Pour passer de la théorie à la pratique, il suffit de piocher dans l'actualité : suppression de la carte scolaire, déduction fiscale des intérêts des emprunts immobiliers, suppression des droits de succession, détaxation des heures supplémentaires ou encore service minimum sont autant de problèmes potentiellement conflictuels dont la résolution ne se satisfera pas de déclarations d'intentions : le diable est dans les détails. Selon quels critères les élèves seront-ils classés pour intégrer un établissement scolaire prisé ? Cette liberté de choix n'est-elle pas contradictoire avec l'obligation pour l'Etat d'assurer un haut niveau d'éducation sur l'ensemble du territoire ? Quels emprunts immobiliers pourront bénéficier de la défiscalisation ? Le coût d'une telle mesure ne va t-il pas aggraver la dette publique ? L'impôt sur les successions n'est-il pas un moyen juste et efficace en faveur de la redistribution ? L'instauration conjointe d'un bouclier fiscal à 50% et d'une probable augmentation de la TVA ne va t-elle pas venir accroître les inégalités ? N'y a-t-il pas un risque de fraude avec la détaxation des heures supplémentaires pour les employeurs et les employés, les premiers ayant tout intérêt à déguiser des augmentation de salaire en heures supplémentaires factices ? Une loi sur le service minimum peut-elle avoir un impact quelconque sans contrevenir au droit de grève ?

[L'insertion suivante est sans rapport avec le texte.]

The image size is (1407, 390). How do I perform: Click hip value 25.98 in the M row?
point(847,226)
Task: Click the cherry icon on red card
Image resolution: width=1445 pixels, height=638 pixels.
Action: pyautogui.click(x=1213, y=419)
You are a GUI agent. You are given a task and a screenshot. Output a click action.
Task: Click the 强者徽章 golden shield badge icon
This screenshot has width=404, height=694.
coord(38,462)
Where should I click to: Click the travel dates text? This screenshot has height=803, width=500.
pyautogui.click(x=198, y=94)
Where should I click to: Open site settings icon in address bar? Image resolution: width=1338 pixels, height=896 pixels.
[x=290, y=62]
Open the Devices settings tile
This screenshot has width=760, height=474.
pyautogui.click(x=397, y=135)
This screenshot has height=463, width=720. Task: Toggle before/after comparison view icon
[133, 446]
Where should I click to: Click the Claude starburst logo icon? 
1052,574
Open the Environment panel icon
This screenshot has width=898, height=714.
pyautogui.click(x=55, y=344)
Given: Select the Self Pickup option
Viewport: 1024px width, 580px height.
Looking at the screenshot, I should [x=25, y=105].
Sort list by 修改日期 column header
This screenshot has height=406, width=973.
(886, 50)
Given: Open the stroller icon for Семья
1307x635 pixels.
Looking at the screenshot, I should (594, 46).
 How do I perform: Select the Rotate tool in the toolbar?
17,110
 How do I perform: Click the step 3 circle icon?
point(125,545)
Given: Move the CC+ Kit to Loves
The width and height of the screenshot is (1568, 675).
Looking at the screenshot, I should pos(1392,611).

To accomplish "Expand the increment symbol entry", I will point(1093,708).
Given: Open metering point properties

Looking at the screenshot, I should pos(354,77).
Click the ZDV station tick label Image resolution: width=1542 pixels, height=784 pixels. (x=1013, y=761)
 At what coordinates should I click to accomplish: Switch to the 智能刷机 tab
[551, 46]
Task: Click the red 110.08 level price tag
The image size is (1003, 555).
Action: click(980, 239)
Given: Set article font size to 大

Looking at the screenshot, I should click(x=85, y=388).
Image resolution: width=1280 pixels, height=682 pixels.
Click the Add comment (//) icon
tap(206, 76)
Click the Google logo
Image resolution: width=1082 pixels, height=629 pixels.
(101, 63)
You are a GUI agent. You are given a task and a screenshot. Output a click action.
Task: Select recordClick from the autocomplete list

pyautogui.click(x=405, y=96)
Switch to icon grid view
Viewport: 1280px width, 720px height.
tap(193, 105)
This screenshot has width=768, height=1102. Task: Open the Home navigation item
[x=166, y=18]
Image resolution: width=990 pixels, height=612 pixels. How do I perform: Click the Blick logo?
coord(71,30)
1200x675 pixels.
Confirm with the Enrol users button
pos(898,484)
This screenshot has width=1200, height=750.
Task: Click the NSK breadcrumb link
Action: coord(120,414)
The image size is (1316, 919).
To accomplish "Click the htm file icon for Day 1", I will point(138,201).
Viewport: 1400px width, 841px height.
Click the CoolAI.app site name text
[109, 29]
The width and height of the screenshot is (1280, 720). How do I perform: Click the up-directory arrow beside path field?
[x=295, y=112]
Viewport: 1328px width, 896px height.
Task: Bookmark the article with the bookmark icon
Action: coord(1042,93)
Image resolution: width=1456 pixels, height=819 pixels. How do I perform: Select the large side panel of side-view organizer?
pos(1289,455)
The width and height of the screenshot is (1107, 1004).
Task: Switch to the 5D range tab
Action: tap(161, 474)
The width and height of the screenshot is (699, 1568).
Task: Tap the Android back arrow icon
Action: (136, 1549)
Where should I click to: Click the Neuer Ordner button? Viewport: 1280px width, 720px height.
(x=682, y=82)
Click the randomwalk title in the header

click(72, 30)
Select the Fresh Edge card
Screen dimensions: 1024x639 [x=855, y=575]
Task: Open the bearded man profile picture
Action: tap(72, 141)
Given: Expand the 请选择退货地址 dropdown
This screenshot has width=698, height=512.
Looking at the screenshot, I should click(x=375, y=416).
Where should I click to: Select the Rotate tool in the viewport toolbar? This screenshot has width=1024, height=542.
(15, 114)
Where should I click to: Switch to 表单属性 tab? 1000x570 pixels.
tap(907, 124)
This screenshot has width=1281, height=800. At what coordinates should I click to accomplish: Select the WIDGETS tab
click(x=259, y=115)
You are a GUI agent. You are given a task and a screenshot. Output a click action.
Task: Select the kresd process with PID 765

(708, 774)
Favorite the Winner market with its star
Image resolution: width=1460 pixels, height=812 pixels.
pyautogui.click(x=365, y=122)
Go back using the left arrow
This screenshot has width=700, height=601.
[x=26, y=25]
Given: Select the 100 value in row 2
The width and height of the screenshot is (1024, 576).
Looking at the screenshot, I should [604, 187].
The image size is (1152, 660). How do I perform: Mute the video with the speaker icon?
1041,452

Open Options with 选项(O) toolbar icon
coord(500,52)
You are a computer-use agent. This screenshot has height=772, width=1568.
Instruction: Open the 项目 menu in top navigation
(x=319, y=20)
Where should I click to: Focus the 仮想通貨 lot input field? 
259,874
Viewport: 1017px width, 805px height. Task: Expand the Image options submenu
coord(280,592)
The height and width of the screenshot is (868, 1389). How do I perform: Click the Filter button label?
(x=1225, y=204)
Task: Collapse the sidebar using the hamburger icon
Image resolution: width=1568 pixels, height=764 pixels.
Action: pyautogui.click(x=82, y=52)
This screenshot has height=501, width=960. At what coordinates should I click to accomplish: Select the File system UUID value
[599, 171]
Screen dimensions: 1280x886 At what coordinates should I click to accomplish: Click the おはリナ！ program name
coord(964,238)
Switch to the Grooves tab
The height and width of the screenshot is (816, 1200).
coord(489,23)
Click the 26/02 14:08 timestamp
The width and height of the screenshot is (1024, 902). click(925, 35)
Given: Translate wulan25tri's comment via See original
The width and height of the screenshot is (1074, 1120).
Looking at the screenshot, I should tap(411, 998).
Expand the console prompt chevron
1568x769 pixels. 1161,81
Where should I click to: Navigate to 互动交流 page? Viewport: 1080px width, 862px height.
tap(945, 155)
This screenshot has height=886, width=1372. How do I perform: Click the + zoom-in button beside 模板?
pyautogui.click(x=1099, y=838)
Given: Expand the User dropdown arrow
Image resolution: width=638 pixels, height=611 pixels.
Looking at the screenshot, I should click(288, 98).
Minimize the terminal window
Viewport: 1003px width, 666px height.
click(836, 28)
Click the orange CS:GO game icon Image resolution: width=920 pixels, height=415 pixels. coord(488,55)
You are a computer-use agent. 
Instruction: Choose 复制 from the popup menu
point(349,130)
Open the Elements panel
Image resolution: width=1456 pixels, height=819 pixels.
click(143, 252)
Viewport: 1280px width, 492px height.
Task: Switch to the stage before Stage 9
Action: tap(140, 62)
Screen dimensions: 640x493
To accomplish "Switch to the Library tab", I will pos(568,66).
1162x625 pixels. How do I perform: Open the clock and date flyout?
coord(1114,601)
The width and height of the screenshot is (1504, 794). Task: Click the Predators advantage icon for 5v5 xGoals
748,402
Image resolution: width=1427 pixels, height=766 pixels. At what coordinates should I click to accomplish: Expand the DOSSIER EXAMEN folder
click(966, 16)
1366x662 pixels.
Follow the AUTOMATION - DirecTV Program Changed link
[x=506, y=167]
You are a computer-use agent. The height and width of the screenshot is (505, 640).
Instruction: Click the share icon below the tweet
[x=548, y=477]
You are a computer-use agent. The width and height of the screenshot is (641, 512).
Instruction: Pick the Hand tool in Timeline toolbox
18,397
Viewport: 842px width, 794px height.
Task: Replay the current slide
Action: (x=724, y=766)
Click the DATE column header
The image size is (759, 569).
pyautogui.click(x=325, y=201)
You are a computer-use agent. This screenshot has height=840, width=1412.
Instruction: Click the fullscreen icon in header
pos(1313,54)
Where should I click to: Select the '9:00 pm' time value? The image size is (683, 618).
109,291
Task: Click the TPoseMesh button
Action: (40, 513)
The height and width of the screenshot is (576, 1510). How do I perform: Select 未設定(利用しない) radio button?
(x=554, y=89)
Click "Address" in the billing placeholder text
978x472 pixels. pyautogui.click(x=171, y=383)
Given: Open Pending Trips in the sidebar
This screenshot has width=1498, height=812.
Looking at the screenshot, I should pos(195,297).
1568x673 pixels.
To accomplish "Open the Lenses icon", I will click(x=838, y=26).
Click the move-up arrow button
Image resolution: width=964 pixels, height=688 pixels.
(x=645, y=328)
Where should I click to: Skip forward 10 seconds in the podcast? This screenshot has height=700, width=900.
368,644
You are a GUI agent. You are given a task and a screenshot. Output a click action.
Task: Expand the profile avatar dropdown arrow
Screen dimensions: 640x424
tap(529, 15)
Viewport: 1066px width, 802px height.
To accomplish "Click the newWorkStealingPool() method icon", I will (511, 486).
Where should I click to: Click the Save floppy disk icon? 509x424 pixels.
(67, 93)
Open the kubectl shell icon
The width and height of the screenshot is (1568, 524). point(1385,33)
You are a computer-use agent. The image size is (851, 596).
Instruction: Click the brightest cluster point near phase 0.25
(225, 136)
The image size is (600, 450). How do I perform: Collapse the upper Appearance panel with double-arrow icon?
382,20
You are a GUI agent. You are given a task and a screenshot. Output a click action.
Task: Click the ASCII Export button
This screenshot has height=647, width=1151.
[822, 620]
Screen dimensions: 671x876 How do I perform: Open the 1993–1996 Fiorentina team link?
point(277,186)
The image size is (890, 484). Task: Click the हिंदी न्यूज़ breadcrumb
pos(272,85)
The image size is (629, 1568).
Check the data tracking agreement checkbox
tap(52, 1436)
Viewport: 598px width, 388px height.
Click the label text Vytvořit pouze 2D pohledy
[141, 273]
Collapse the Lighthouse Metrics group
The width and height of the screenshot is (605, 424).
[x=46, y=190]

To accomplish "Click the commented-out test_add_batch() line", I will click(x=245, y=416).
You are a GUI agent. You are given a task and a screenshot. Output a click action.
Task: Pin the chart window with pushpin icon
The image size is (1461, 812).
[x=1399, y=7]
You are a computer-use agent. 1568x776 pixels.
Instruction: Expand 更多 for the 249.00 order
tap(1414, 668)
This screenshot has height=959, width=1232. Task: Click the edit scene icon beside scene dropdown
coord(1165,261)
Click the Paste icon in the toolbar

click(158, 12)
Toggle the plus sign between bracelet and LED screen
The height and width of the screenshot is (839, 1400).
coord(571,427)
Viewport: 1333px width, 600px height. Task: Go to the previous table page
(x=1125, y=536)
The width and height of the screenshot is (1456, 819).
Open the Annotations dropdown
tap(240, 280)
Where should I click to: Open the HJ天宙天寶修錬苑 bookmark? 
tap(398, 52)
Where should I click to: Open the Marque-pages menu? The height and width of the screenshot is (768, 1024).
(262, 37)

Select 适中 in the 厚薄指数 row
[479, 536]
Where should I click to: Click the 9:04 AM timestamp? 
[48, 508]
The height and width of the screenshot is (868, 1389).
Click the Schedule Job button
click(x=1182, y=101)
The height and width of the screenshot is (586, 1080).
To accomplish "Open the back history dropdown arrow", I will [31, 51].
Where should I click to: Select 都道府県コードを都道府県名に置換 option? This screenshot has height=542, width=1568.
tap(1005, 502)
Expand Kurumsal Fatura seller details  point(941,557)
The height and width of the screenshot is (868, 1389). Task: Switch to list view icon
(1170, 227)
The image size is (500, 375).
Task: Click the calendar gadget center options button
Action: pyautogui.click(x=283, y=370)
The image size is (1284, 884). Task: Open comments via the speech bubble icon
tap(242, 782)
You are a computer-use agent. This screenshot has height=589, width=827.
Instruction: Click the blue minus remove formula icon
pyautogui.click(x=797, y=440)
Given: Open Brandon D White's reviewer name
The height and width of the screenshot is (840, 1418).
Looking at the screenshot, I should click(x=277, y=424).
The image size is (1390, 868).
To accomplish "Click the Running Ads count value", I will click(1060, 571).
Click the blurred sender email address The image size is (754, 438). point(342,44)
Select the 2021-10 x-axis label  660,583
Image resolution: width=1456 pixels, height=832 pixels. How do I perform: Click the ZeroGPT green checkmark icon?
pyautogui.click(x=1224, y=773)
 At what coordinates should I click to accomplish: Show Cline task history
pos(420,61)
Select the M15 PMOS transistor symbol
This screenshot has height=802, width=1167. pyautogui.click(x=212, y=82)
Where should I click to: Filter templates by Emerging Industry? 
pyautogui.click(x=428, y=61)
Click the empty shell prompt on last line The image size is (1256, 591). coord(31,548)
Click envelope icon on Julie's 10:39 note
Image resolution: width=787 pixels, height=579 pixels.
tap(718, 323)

Les questions, on le voit, sont nombreuses à rester pour l'instant sans réponse. Cela est parfaitement normal, c'est d'ailleurs cette complexité de la réalité qui fait toute la beauté de la politique. Aussi, pour que vive le débat dans la démocratie française, il faut espérer que les rapports de force dans la prochaine assemblée ne soient pas trop déséquilibrés et qu'émerge face au pouvoir en place une opposition structurée et attentive. L'occasion est si belle de réformer et moderniser la France en profondeur qu'il faut être particulièrement vigilant pour que les choix économiques et sociaux qui seront faits soient les bons. Il n'est pas sûr qu'une nouvelle chance se présente à notre pays en cas d'échec.